Tom Serfass grew up in the Poconos region of Pennsylvania, and saw first-hand the impacts of sprawl development on the wildlife he loved. So it wasn’t surprising that he returned to the Ponoco region to begin one of the most successful reintroduction programs in the country—bringing the nearly extinct river otter back to a large swath of Pennsylvania.

As a professor at East Stroudsburg University, and later Penn State and Frostburg State University, Serfass has been the architect of the river otter reintroduction effort in Pennsylvania and a consulting biologist for reintroduction efforts across the country and worldwide.

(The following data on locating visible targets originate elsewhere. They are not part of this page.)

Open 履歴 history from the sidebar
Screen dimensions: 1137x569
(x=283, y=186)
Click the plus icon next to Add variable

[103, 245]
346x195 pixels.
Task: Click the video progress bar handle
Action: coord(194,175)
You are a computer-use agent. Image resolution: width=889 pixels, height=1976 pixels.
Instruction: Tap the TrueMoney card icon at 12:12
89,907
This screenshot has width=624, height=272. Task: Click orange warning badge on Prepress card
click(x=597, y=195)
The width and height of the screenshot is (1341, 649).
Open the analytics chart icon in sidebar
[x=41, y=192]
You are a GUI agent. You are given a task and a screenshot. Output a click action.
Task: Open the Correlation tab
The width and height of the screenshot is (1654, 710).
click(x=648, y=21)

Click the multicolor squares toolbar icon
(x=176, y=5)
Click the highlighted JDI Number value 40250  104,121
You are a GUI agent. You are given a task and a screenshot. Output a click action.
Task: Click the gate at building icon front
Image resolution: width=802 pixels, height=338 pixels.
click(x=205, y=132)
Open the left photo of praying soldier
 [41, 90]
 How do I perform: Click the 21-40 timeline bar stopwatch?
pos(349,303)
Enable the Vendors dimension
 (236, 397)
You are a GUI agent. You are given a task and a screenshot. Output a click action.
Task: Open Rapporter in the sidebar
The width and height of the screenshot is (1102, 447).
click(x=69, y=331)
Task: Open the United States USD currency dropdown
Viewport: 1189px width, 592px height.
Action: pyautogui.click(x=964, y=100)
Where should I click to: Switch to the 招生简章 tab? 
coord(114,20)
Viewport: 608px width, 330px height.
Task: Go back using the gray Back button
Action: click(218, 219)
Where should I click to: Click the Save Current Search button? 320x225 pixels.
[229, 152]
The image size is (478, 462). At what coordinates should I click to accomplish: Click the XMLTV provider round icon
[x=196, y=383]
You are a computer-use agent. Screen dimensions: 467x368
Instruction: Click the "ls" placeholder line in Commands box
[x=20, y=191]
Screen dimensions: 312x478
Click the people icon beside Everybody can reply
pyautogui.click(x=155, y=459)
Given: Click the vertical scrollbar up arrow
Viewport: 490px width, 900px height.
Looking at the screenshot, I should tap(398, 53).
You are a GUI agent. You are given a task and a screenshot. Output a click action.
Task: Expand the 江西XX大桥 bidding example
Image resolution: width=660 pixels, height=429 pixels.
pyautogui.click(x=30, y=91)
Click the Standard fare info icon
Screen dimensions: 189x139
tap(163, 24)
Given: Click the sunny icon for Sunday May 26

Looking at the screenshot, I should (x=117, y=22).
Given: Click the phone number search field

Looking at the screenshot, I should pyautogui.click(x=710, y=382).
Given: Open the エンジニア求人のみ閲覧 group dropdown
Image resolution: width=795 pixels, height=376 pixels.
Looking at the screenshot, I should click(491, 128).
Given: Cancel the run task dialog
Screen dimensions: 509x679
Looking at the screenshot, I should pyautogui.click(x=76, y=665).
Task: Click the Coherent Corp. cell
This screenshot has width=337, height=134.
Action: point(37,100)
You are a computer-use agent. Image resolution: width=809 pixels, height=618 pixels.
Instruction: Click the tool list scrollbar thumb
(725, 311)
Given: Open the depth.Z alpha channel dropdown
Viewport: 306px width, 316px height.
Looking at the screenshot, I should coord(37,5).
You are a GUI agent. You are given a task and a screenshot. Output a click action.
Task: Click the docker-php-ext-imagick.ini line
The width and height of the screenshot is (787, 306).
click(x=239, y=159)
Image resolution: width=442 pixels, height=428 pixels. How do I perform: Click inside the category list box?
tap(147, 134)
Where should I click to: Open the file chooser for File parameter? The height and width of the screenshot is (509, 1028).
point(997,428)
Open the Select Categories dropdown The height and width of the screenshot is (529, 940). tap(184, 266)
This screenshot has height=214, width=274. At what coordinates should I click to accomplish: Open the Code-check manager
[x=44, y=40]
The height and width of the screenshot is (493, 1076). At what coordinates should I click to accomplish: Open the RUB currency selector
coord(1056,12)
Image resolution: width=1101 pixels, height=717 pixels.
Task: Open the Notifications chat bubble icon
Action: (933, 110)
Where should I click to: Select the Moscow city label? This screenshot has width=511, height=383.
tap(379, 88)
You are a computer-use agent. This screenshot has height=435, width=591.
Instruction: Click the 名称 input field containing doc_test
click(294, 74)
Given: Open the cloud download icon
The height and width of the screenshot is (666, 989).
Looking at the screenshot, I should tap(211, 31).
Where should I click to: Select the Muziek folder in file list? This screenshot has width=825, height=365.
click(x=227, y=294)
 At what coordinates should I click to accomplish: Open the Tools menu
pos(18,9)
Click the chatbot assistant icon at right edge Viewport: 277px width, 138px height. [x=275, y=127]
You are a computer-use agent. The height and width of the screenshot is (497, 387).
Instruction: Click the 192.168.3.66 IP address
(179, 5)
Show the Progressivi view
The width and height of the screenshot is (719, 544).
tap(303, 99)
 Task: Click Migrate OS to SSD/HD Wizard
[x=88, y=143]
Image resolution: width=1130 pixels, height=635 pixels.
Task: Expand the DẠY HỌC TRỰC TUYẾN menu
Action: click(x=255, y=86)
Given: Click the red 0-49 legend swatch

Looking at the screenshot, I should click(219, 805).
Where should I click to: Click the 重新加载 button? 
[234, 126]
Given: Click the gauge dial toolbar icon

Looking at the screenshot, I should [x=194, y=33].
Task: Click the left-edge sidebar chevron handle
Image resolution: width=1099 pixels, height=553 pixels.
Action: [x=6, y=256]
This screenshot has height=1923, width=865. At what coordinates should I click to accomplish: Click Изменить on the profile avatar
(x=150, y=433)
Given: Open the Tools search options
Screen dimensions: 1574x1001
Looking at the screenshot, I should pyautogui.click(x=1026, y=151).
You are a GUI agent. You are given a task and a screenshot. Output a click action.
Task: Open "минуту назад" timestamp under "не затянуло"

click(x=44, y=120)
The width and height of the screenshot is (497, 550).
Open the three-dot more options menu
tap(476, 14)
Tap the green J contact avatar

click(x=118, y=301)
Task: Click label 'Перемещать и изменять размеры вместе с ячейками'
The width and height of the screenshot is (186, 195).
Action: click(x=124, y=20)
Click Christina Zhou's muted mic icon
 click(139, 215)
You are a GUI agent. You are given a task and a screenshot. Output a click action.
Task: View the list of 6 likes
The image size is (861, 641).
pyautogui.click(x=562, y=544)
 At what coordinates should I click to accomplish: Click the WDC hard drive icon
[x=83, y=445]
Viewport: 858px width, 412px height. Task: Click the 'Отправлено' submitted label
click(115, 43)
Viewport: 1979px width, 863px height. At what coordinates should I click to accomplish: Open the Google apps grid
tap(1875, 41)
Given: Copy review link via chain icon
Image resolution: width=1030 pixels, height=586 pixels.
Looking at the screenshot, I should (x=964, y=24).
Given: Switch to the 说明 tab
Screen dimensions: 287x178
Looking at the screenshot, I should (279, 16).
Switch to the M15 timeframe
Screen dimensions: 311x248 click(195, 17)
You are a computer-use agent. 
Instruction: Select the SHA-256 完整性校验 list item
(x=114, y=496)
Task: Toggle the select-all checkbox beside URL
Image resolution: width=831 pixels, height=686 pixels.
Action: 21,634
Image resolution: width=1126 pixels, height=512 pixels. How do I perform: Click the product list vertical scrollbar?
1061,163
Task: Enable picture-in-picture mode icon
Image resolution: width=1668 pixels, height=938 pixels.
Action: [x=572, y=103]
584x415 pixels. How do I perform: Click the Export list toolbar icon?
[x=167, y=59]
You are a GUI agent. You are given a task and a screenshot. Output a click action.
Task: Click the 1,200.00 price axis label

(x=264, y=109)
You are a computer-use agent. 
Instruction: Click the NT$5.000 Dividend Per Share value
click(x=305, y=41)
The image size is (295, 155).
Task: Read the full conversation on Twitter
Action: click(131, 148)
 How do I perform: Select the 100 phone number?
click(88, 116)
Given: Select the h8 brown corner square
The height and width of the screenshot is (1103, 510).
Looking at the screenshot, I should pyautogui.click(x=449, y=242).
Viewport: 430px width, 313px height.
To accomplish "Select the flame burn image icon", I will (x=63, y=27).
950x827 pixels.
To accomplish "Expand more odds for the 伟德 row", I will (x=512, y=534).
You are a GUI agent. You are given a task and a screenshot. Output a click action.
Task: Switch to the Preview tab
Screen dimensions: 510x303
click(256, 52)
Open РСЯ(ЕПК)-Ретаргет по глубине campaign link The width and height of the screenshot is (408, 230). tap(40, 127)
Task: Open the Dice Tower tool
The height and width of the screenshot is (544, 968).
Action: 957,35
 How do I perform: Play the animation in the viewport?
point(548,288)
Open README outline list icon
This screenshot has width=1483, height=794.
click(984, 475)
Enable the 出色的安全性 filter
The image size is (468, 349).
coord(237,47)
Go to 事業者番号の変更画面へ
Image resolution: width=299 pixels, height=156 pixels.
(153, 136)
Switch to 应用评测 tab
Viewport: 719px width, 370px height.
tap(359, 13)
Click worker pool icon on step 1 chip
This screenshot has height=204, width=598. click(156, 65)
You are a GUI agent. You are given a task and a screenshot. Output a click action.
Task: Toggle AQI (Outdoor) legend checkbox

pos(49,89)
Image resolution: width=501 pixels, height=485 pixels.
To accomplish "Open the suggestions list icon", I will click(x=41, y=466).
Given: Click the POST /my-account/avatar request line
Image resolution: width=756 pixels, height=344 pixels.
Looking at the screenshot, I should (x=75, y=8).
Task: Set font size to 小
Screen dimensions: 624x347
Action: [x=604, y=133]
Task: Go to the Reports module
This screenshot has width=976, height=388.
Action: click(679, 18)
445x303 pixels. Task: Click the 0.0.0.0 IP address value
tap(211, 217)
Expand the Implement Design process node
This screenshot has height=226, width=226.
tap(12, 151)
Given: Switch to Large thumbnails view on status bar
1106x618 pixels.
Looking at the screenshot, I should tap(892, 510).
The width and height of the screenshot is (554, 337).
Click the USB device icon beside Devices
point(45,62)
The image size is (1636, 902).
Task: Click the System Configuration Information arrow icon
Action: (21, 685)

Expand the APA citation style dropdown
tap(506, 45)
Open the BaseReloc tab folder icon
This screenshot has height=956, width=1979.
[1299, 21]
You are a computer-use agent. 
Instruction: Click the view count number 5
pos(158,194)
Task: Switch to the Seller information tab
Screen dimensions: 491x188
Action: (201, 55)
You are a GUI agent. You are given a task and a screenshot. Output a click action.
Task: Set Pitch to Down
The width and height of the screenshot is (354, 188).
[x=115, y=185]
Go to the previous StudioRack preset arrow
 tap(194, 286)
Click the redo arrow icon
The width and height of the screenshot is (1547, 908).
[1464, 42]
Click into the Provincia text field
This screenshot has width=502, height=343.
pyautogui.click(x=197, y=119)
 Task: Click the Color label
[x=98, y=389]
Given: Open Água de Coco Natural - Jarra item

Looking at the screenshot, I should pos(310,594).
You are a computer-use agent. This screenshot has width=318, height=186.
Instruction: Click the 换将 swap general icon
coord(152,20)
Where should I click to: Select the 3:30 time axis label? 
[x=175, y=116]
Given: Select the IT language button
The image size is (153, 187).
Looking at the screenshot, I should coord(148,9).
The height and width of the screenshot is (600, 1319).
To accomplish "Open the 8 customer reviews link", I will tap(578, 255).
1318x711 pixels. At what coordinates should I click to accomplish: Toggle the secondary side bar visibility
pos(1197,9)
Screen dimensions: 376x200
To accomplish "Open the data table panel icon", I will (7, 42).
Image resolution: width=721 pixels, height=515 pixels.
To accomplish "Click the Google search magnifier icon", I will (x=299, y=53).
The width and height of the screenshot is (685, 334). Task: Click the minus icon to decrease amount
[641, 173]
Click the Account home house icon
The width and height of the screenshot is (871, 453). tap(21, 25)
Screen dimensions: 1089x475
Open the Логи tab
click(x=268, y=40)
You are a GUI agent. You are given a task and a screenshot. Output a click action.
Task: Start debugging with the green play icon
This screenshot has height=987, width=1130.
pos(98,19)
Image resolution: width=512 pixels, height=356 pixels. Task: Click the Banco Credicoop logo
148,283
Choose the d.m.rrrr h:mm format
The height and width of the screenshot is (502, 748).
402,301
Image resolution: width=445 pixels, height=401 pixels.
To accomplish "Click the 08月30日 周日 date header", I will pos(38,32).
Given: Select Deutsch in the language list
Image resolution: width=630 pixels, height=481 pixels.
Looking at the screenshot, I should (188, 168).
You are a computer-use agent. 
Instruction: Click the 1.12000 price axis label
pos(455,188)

He and his program are also long-time recipients of numerous grants from DCNR’s Wild Resource Conservation Program, which has supported the otter reintroduction effort over the years. Serfass came to DCNR last month as the featured speaker of the monthly Rachel Carson Lecture Series on environmental issues.

Over the course of the 20th century, river otters—once ubiquitous across Pennsylvania—began a serious decline due to over-trapping and poor water quality. Without the small fish and crayfish otter depend on for their primary food sources, otters could no longer survive in the wild.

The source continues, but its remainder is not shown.